→ STATED TASK: Can you format the listing lines as a numbered list, starting at the line that contains "has height=981, width=1744." and stopping after the line that contains "Click the Activate", with any blank lines left out?

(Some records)
◆ ◆ ◆ ◆ ◆
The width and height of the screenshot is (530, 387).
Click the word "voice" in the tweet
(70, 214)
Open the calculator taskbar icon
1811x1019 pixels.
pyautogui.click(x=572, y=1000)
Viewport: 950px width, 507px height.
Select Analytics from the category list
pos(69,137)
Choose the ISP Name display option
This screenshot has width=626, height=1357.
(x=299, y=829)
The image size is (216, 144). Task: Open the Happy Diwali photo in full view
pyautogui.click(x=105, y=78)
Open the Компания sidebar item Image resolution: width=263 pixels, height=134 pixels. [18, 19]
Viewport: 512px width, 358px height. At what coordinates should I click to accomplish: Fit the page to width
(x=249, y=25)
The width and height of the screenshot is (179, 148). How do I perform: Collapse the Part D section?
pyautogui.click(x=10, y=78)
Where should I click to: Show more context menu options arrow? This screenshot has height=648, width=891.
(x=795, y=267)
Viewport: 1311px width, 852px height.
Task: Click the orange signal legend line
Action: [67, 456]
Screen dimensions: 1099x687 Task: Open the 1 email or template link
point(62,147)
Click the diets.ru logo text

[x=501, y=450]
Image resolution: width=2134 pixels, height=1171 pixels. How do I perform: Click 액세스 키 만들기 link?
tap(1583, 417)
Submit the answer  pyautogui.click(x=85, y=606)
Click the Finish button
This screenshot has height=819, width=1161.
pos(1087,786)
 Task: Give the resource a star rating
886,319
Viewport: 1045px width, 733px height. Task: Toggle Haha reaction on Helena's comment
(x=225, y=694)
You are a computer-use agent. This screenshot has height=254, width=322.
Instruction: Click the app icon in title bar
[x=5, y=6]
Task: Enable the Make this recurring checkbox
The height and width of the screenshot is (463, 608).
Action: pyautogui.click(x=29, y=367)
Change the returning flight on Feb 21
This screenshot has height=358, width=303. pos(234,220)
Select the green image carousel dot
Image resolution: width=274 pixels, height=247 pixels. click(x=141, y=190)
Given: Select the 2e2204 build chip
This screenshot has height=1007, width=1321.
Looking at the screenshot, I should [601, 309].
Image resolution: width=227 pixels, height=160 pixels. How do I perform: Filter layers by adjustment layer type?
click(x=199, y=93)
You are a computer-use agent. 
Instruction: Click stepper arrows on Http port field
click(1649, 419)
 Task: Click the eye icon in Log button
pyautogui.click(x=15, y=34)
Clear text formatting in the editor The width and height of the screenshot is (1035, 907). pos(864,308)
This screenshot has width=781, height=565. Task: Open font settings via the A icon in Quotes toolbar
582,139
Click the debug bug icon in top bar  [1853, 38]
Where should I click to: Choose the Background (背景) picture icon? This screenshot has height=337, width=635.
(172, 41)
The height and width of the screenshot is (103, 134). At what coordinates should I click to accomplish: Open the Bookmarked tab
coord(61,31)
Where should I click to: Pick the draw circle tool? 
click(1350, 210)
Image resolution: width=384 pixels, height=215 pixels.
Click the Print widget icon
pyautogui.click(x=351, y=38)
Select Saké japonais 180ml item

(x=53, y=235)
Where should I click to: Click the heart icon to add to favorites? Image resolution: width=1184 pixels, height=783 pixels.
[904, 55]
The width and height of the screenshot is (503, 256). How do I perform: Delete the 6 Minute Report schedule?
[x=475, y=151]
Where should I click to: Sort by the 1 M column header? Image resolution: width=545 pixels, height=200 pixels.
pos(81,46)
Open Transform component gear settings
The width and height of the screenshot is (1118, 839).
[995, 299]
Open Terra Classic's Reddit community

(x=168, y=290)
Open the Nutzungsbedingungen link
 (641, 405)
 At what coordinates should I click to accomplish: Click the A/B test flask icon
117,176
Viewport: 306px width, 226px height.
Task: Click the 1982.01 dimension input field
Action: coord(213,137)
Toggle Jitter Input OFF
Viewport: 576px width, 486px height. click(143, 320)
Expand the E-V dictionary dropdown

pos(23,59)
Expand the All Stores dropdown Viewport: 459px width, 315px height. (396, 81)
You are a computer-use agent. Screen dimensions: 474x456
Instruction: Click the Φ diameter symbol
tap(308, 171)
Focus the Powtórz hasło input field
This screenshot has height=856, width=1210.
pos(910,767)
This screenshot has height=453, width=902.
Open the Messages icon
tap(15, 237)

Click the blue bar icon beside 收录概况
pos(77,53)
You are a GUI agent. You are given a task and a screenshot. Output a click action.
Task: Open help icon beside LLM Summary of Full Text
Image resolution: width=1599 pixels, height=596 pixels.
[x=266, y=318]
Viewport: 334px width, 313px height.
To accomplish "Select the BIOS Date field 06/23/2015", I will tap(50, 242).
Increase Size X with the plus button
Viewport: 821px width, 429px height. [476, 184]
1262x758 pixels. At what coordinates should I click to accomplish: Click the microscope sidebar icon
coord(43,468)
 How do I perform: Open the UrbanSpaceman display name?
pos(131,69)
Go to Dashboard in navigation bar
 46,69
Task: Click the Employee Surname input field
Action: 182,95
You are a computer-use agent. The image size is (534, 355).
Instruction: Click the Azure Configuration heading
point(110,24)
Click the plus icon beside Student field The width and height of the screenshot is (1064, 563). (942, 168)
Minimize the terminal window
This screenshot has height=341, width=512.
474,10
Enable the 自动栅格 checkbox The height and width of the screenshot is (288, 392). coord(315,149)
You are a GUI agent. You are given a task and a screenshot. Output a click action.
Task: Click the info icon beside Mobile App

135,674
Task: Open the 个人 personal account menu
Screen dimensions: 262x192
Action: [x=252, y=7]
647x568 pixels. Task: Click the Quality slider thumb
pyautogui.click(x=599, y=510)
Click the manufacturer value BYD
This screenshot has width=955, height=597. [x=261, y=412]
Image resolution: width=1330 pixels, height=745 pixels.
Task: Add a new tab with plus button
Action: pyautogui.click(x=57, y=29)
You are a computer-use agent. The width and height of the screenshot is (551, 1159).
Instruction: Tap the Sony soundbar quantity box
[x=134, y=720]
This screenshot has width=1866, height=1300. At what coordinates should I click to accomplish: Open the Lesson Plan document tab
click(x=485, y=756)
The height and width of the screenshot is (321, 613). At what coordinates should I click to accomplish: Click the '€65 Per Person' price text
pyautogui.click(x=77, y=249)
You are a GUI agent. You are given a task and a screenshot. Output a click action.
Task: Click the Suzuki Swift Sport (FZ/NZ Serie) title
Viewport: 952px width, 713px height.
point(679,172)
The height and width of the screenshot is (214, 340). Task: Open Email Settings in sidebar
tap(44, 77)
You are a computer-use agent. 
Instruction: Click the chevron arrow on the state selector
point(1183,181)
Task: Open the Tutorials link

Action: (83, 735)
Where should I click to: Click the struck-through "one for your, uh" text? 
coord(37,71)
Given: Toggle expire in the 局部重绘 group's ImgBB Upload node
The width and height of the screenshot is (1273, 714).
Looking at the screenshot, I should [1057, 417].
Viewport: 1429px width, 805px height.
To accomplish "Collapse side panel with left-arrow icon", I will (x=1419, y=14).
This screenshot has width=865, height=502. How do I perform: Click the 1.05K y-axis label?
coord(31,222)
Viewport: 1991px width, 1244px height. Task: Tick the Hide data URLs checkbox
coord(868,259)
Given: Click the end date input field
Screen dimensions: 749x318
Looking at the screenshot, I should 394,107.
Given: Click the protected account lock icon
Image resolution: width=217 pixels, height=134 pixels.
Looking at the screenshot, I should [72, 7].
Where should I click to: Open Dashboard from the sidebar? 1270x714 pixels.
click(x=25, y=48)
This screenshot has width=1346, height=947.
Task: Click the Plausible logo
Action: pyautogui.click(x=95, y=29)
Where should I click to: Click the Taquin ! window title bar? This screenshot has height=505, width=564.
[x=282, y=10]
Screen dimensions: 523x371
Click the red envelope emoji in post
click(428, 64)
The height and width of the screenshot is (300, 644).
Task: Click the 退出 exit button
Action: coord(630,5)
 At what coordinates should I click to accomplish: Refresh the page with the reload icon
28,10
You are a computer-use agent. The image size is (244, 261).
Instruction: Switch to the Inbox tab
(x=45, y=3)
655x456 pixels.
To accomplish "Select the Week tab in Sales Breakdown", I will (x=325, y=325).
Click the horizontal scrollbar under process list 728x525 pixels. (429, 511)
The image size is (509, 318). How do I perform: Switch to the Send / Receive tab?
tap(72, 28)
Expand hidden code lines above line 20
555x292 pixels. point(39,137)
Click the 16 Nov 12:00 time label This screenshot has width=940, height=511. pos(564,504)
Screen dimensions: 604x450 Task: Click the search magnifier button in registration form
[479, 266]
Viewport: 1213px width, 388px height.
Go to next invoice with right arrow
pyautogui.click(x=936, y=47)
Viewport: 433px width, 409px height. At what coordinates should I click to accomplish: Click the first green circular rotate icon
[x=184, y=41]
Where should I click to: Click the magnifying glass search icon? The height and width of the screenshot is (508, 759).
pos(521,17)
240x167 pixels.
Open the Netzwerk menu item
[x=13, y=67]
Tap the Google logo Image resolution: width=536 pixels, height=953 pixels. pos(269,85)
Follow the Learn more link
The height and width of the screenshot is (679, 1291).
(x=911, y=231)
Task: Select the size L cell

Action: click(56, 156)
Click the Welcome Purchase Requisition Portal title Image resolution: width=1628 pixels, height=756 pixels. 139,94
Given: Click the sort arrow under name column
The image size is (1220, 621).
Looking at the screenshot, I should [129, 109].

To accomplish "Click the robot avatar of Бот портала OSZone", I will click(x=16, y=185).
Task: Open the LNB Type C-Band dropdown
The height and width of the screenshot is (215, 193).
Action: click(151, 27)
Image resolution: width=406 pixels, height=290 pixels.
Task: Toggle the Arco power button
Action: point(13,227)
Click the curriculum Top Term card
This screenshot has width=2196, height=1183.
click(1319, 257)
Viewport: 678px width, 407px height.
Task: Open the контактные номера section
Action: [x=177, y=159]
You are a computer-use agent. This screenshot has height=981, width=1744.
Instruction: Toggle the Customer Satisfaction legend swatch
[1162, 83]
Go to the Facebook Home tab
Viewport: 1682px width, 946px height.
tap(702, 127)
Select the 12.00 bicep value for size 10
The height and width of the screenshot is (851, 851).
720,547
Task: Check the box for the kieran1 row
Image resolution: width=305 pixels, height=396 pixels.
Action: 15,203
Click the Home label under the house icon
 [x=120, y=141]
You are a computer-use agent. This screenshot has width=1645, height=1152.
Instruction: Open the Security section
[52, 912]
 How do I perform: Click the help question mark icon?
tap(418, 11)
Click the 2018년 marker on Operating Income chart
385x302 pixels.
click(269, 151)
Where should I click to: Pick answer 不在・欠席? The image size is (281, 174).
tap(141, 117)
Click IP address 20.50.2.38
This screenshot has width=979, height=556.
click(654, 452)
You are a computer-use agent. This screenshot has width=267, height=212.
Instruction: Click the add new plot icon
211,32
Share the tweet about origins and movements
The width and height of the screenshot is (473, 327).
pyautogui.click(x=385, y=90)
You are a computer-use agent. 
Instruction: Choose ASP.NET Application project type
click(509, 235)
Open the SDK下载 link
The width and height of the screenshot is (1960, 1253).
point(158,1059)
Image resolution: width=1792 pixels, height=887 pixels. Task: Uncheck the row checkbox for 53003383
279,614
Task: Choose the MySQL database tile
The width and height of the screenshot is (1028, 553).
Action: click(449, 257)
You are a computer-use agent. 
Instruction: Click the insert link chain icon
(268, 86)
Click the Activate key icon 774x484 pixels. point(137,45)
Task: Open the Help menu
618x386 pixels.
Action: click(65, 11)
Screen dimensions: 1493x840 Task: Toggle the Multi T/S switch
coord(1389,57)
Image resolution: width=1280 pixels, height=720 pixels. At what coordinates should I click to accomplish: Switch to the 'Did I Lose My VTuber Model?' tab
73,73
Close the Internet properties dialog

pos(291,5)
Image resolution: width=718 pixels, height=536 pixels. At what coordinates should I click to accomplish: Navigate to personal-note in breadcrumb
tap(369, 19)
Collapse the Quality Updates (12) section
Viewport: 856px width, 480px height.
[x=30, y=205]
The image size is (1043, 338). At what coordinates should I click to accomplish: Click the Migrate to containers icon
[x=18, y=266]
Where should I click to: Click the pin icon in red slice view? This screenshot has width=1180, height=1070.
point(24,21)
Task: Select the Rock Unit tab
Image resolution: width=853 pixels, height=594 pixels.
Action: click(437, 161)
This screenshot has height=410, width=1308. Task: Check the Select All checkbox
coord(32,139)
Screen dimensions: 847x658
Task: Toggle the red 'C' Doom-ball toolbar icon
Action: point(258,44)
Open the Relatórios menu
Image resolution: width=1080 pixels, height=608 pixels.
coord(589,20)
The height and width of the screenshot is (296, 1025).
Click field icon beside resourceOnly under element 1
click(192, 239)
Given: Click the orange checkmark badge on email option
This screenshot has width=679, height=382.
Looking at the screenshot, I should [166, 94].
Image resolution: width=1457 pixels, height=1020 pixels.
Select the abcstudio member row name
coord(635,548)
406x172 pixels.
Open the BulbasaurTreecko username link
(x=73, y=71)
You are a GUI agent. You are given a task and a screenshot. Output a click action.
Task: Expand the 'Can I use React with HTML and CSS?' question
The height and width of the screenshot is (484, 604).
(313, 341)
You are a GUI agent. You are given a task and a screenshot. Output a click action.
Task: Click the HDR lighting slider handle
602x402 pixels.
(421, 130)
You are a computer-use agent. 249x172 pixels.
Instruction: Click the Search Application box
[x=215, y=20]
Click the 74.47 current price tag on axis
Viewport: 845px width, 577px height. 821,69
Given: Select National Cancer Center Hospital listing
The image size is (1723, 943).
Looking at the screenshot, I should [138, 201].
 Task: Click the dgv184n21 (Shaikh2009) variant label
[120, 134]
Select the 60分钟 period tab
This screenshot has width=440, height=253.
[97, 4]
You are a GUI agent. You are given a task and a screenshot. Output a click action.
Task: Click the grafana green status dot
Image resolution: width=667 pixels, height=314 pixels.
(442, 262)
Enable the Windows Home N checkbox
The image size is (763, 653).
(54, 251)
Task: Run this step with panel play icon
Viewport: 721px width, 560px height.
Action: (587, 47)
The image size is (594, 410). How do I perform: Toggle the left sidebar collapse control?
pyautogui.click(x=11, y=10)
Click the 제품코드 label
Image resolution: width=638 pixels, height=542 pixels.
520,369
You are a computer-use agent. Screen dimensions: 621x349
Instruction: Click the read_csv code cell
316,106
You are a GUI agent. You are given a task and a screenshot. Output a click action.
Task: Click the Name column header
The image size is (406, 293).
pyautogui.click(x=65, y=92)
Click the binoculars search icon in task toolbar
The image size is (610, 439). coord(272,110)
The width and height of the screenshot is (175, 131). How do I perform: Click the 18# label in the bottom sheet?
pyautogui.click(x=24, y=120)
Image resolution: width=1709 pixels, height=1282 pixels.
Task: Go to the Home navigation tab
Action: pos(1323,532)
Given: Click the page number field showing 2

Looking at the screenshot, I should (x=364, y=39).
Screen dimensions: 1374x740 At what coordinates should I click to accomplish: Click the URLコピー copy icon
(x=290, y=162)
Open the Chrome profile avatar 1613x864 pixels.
◆ ◆ ◆ ◆ ◆
→ RESPONSE:
1. You are a computer-use agent. This screenshot has height=981, width=1744.
2. Instruction: Toggle the Customer Satisfaction legend swatch
3. [1162, 83]
4. Go to the Facebook Home tab
5. Viewport: 1682px width, 946px height.
6. tap(702, 127)
7. Select the 12.00 bicep value for size 10
8. The height and width of the screenshot is (851, 851).
9. 720,547
10. Task: Check the box for the kieran1 row
11. Image resolution: width=305 pixels, height=396 pixels.
12. Action: 15,203
13. Click the Home label under the house icon
14.  [x=120, y=141]
15. You are a computer-use agent. This screenshot has width=1645, height=1152.
16. Instruction: Open the Security section
17. [52, 912]
18.  How do I perform: Click the help question mark icon?
19. tap(418, 11)
20. Click the 2018년 marker on Operating Income chart
21. 385x302 pixels.
22. click(269, 151)
23. Where should I click to: Pick answer 不在・欠席? The image size is (281, 174).
24. tap(141, 117)
25. Click IP address 20.50.2.38
26. This screenshot has width=979, height=556.
27. click(654, 452)
28. You are a computer-use agent. This screenshot has width=267, height=212.
29. Instruction: Click the add new plot icon
30. 211,32
31. Share the tweet about origins and movements
32. The width and height of the screenshot is (473, 327).
33. pyautogui.click(x=385, y=90)
34. You are a computer-use agent. 
35. Instruction: Choose ASP.NET Application project type
36. click(509, 235)
37. Open the SDK下载 link
38. The width and height of the screenshot is (1960, 1253).
39. point(158,1059)
40. Image resolution: width=1792 pixels, height=887 pixels. Task: Uncheck the row checkbox for 53003383
41. 279,614
42. Task: Choose the MySQL database tile
43. The width and height of the screenshot is (1028, 553).
44. Action: click(449, 257)
45. You are a computer-use agent. 
46. Instruction: Click the insert link chain icon
47. (268, 86)
48. Click the Activate key icon 774x484 pixels. point(137,45)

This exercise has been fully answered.